Job 1:
Answer these questions about the email reply on mind and consciousness:
(a) What does the first writer say doesn't feel trivialized?
(b) What name does Jon give to the view he most closely identifies with?
(c) Why, according to Tononi, is the internet not conscious?

─── Extract to read

My mind doesn't feel trivialized, Jon.  I like being an example--of most
things that I am.

Frank

On Tue, May 19, 2020 at 5:56 PM Jon Zingale <jonzingale at gmail.com> wrote:

> EricS,
>
> Philosophically, I most closely identify with what I perhaps could call
> phenomenological-materialism. For me all ideas we have, we have exactly
> because they are *afforded* by the world. There may not be unicorns, but
> horses and animals with horns do exist. Unicorns then are *afforded*. The
> role of
> the trump card in a game of bridge† is nowhere to be found in the atomic
> structure of the card, but the role is *afforded* by our world. Straight
> lines
> and symmetry groups may be nowhere measured, but are exactly accessible
> to us because we exist in a world which *affords* them. For me, this is
> how I
> thinly justify not needing a spiritual or platonic meta-physics. Also on a
> personal
> level, I *do* believe that mind is public. I am interested in following
> this line, in part,
> because I wish to understand exactly how wrong I am.
>
> While Tononi (in the development of his IIT)
> <https://www.academia.edu/39597783/Integrated_information_theory_of_consciousness_an_updated_account>
> aims to be very clear about
> the *reducibility floor* of consciousness, he also puts forth positive
> assertions
> about what consciousness is/isn't. For example, Tononi claims that
> *The internetis not conscious exactly because it isn't fully integrated*.

──────
─── Excerpted records

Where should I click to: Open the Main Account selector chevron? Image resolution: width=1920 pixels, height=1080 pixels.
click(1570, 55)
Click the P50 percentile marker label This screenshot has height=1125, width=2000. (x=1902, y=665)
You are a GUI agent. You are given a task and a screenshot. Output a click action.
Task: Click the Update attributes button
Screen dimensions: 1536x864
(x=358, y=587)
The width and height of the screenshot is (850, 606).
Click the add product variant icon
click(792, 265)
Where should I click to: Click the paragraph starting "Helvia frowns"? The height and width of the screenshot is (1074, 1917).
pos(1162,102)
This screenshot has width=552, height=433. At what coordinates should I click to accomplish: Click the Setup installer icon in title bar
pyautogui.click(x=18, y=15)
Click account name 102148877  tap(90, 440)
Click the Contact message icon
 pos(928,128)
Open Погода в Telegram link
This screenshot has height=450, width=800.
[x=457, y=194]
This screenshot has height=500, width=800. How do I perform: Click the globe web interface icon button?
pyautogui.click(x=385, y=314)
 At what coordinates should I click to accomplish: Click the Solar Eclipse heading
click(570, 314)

──────

Job 2: In the listing, starting at the line containing "You are a GUI" and ending at the end of the listing, swap every "icon" for "symbol". Return only those lines, with everything else left as is.

Written solution 1:
(a) The first writer's mind.
(b) Phenomenological-materialism.
(c) Because it isn't fully integrated.

Written solution 2:
You are a GUI agent. You are given a task and a screenshot. Output a click action.
Task: Click the Update attributes button
Screen dimensions: 1536x864
(x=358, y=587)
The width and height of the screenshot is (850, 606).
Click the add product variant symbol
click(792, 265)
Where should I click to: Click the paragraph starting "Helvia frowns"? The height and width of the screenshot is (1074, 1917).
pos(1162,102)
This screenshot has width=552, height=433. At what coordinates should I click to accomplish: Click the Setup installer symbol in title bar
pyautogui.click(x=18, y=15)
Click account name 102148877  tap(90, 440)
Click the Contact message symbol
 pos(928,128)
Open Погода в Telegram link
This screenshot has height=450, width=800.
[x=457, y=194]
This screenshot has height=500, width=800. How do I perform: Click the globe web interface symbol button?
pyautogui.click(x=385, y=314)
 At what coordinates should I click to accomplish: Click the Solar Eclipse heading
click(570, 314)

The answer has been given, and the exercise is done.